Way argues that the extreme complexitry of y2k programming, the exreme complexity of the systems the programs are a part of, and the lack of any historical precedent in program remediation on this scale all point to enormous uncertainty. This uncertainty indicates that there will be mistakes. But managers de-emphasize mistakes. They overestimate the likelihood of success. That was whay NASA's management did prior to the shuttle disaster in 1986.
Managers can be fooled, mainly by themselves. Nature cannot be fooled.

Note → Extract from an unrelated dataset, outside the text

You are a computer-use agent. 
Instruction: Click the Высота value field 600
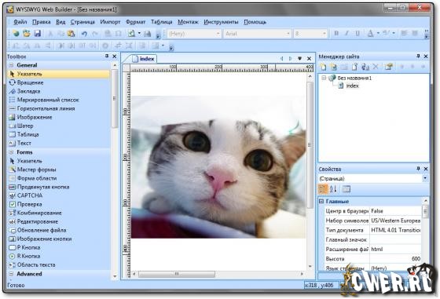[395, 259]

Get ready for a ride on the Challenger.
* * * * * * * *
Nature Cannot Be Fooled
What The Challenger Space Shuttle Disaster Can Teach Us About Year 2000 Remediation Efforts
What can be said in a quantitative, scientific way about the reliability of any Year 2000 remediation efforts? Not much, it appears. We would first have to say something about the reliability of our existing systems. Most of us who have had anything to do with long-running software know it is not so much that it works, as that it hasn’t broken yet; that is, it has not yet seen the right combination or sequence of inputs to knock it into some unanticipated error space. But to quantify its reliability in some way seems very difficult if not impossible to do. The scale is vast, our detailed knowledge thin and the application of reliability theory to our existing information systems is virtually nonexistent. On top of that base reliability figure would then have to be added the reliability of all of the corrective actions to be taken in the Year 2000 remediation efforts – difficult to the tenth power? Yet we are betting all of our money and effort on the reliability of the net effect of our Year 2000 remediation efforts. We are betting on those efforts to actually protect our existing information system infrastructure from the century data-change while still operating in the manner we expect. (And, I might add, we are betting on the correct operation of a threshold number of the right systems, in a threshold number of the right organizations – thresholds and rightness we cannot predict – for the continued smooth functioning of our economic and political institutions.)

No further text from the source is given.